Guiaré a los ciegos por camino que no sabían, les haré andar por sendas que no habían conocido; delante de ellos cambiaré las tinieblas en luz, y lo escabroso en llanura. Isaías 42:16
Luz soy del mundo. Juan 9:5
¡Ese día Jesús había curado a un ciego! Milagro que, como la mayoría de ellos, tiene un doble significado. Primeramente, era el cumplimiento de la profecía que anunciaba que el Mesías devolvería la vista a los ciegos (Isaías 29:18; 35:5). También es un signo que nos revela a Jesús como la luz del mundo.
Aquel hombre era ciego desde su nacimiento. Los discípulos le preguntaron si había pecado, pero Jesús no siguió sus razonamientos inútiles sobre las causas de esa desgracia. Mostró que siempre hay un remedio dado por Dios: Él puede liberar, pues no hay ningún obstáculo al despliegue de su gracia.
La ceguera de ese hombre hace referencia a otro tipo de ceguera.

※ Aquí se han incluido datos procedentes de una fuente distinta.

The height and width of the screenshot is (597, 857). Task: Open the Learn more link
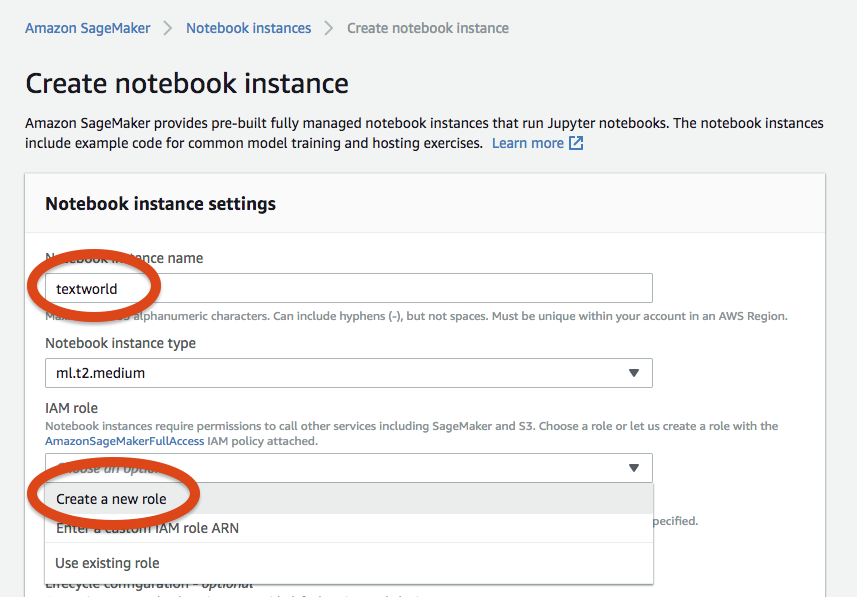tap(527, 143)
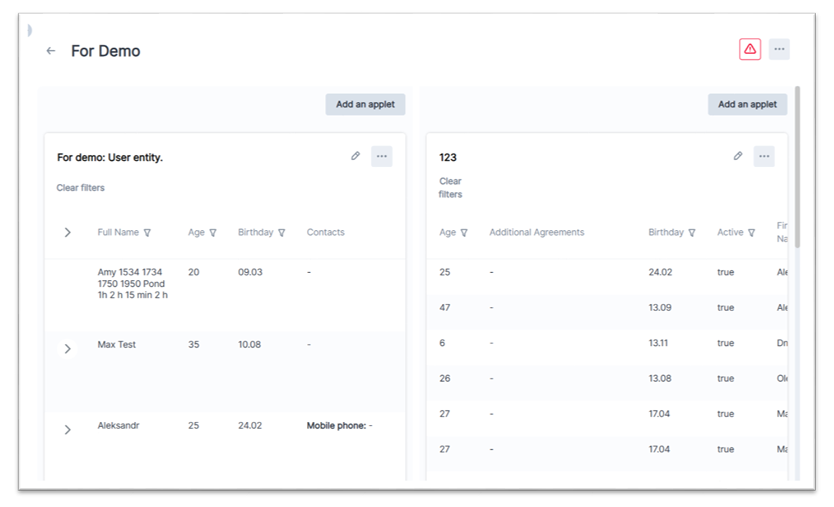Open the page-level three-dot menu at top right
Screen dimensions: 834x507
pos(779,49)
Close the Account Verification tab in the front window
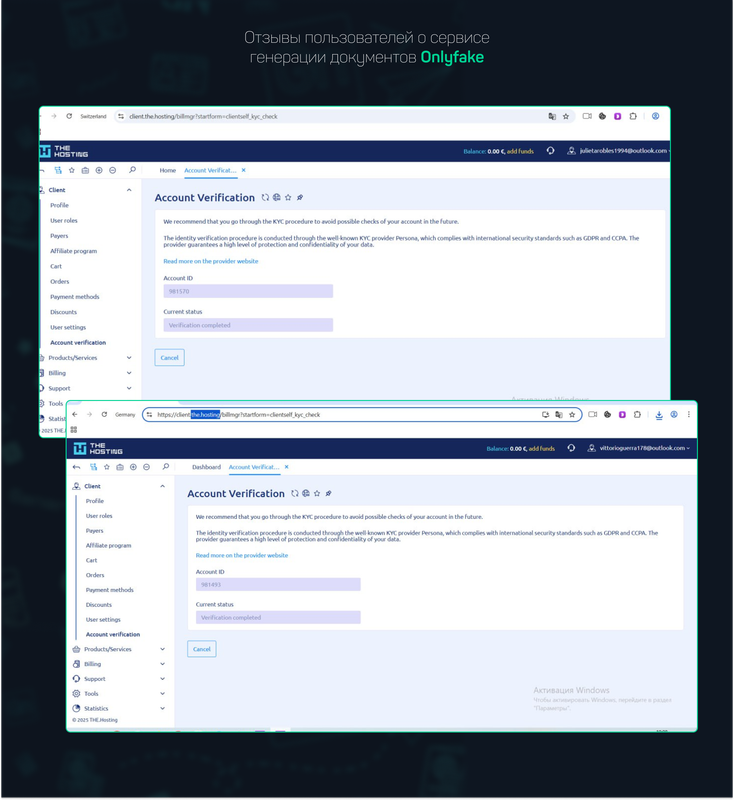Image resolution: width=734 pixels, height=800 pixels. tap(286, 467)
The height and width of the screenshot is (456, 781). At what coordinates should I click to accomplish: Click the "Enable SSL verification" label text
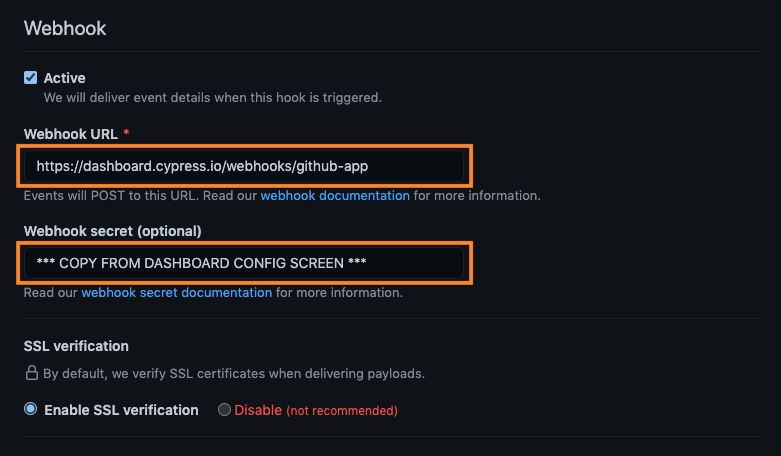pyautogui.click(x=121, y=410)
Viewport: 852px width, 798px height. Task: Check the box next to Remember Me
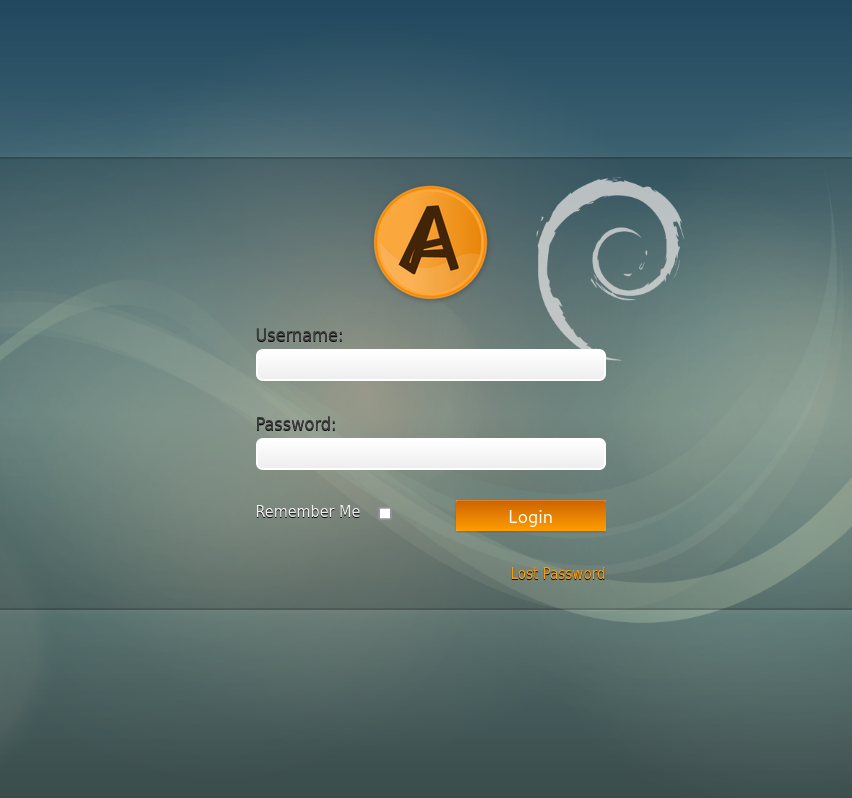pyautogui.click(x=384, y=512)
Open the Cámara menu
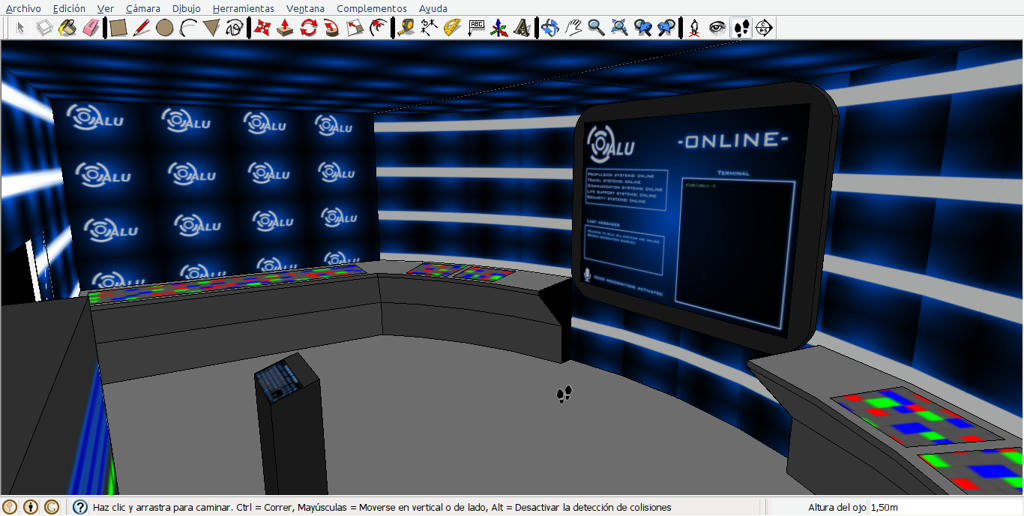The image size is (1024, 516). point(143,8)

Jesús vino a este mundo “para que los que no ven, vean, y los que ven, sean cegados” (Juan 9:39). Las personas que “no ven” son las que reconocen su miseria y la necesidad de que Dios las salve. Y Jesús vino para que ellas puedan “ver” al confiar en Él. En el evangelio, ver es una consecuencia de la fe.
A las personas que creen ver y saberlo todo, su pretensión, vanagloria y propia justicia les impiden creer en el Señor y recibir la luz divina. ¡No pueden discernir la belleza de la persona de Jesús!
El Señor Jesús ordenó al ciego ir a lavarse al estanque de Siloé, que significa "enviado". ¡El ciego obedeció y recobró la vista! Para ver espiritualmente, primero hay que creer. Cada uno de nosotros está invitado a ir a Jesús, el Enviado de Dios.